Still, like Perez, Rubino knows well that without great food there’d be no sustainable way for him to continue helping. He describes The Café as offering “traditional fare with a Southern accent and international influences,” including breakfast/brunch staples such as omelets, huevos rancheros and French toast. For lunch Rubino recommends their tomato dill soup or chicken salad, “which The Café has become known for the last 20 years.” With modesty, Rubino tells me that in recent years the restaurant has stepped into the local limelight for their baked in-house desserts. “We believe they’re unique to The Café. Our cakes are compared to some of the best bakeries in town.”
The good news: What Perez and Rubino are doing seems to be working, as a strong business model. “We knew going in that a breakfast-lunch operation would be less profitable than a traditional dinner house concept that serves alcohol.
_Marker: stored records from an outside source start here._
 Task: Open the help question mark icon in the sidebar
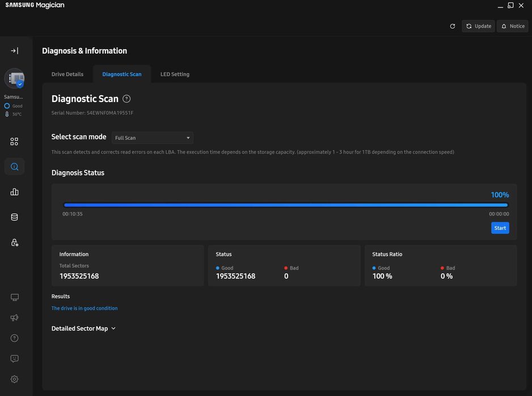point(14,338)
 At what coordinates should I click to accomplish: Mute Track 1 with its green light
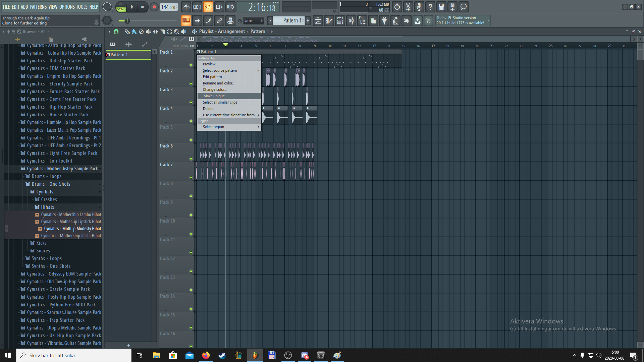(191, 65)
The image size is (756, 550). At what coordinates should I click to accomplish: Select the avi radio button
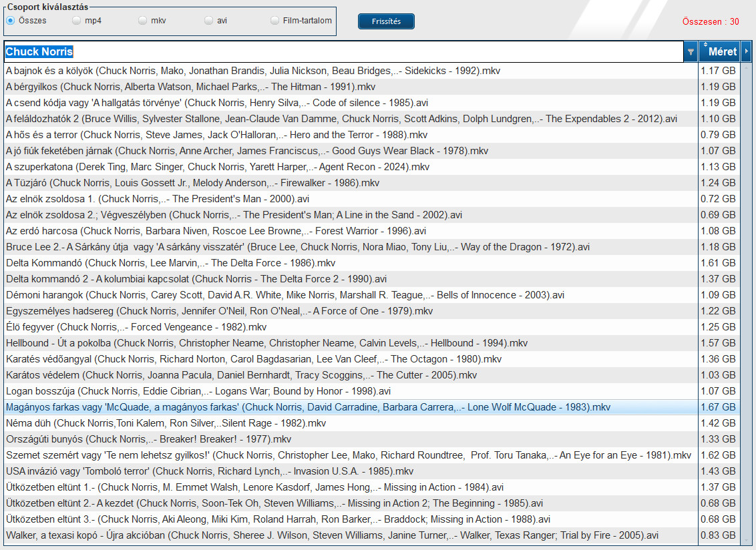(x=208, y=21)
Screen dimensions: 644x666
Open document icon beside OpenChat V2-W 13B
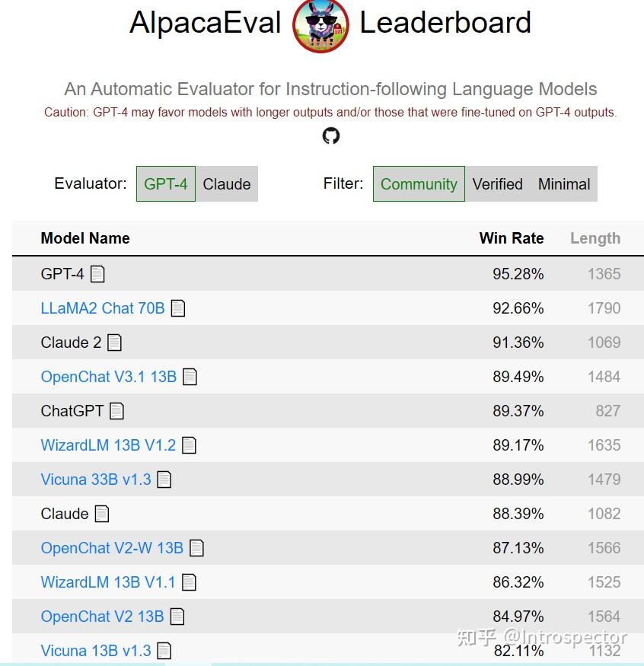(x=196, y=548)
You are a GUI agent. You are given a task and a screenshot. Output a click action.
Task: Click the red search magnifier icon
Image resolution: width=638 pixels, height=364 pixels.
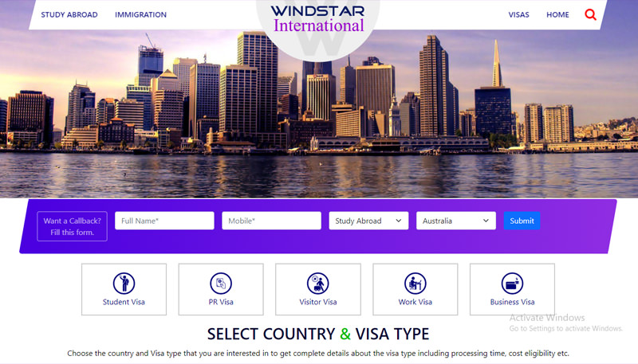coord(590,14)
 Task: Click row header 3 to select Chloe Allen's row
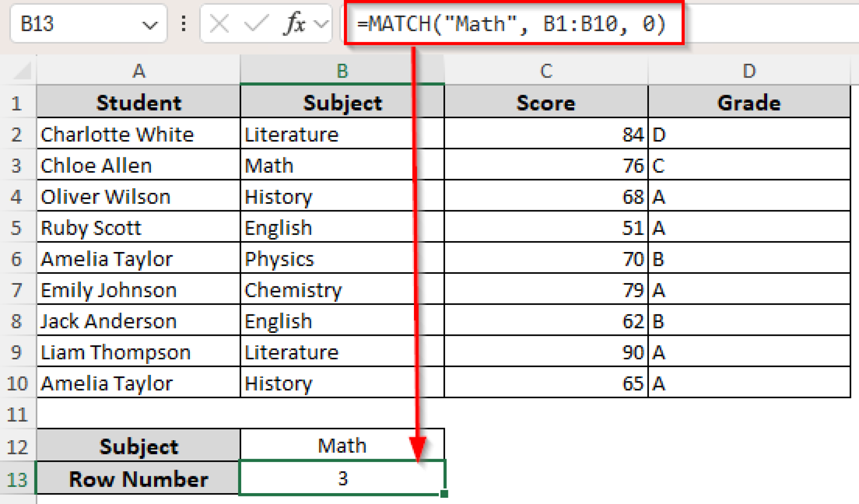tap(18, 165)
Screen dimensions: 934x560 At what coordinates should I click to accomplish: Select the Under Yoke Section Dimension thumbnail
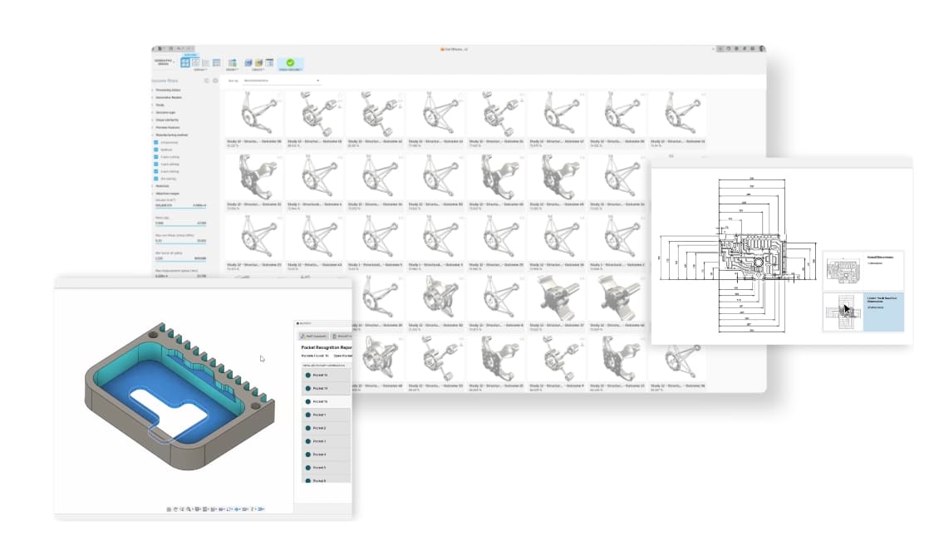[846, 309]
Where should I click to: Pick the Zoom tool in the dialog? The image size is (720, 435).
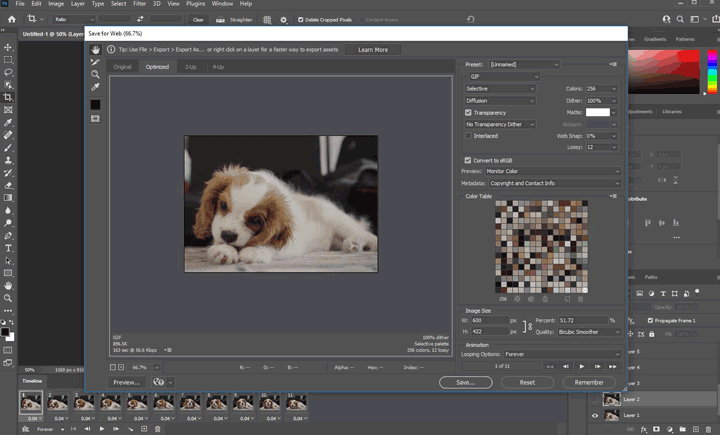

But, we were more concerned about preserving our marriage and quality of life for our family than we were about financial gain, explains Rubino. “This model was a deliberate attempt to create a working environment that would be sustainable and at the same time allow us to focus on what matters most, our family.” While only open since late August, Perez feels confident the second chance business model is financially viable for DV8 too.
Both restaurants are also succeeding in training a strong workforce.
Ginny Prosch, a server, has worked for Rubino for nearly two years. Prosch had no clue when she applied for a job that The Café was a haven for other people in recovery but she knew an alcohol-free environment was necessary for her recovery; that anything else would be “playing with fire.”
It’s the first year she can remember receiving only one W-2 form. “For the past 20 years, my whole career has been based off making money selling alcohol. Before, I had always tried to work places where I could drink, where it was acceptable to do that.”
Prosch is rightfully proud of her success, for which she credits Rubino and the atmosphere he’s created for those working on their recovery. She’s managed to buy a car and get an apartment since leaving the halfway house where she lived for 13 months.
“I’m around people who are working toward the same goal as me. We all celebrate together, we mourn together and we go to meetings together.” Prosch pauses, then adds thoughtfully: “Everybody knows everybody, we all know the customers by name. It’s kind of like ‘Cheers’ but instead we have cake at The Café.”
Alan, a server at DV8, concurs. He had “no experience whatsoever” in the food industry before coming aboard last August but found much-needed solace in what DV8 provides while in recovery. “It’s a chance to work,” he says. “It’s a safe environment with the opportunity to learn new stuff. What Rob and Diane have done is wonderful.”
Alan’s experience with the importance of DV8’s social philosophy has led him to recognize the need for similar opportunities. “It would be nice if there were more businesses that would give second-chance employees a chance.”
While the culinary selection at both DV8 and The Café might be mouthwatering, remember that they’re providing something greater than even the tastiest of foods: human salvation. It’s easy to get caught up in the larger picture of the world and, often, the individual can get lost in midst. And for some of these individuals these two Kentucky restaurants are nothing if not a beacon.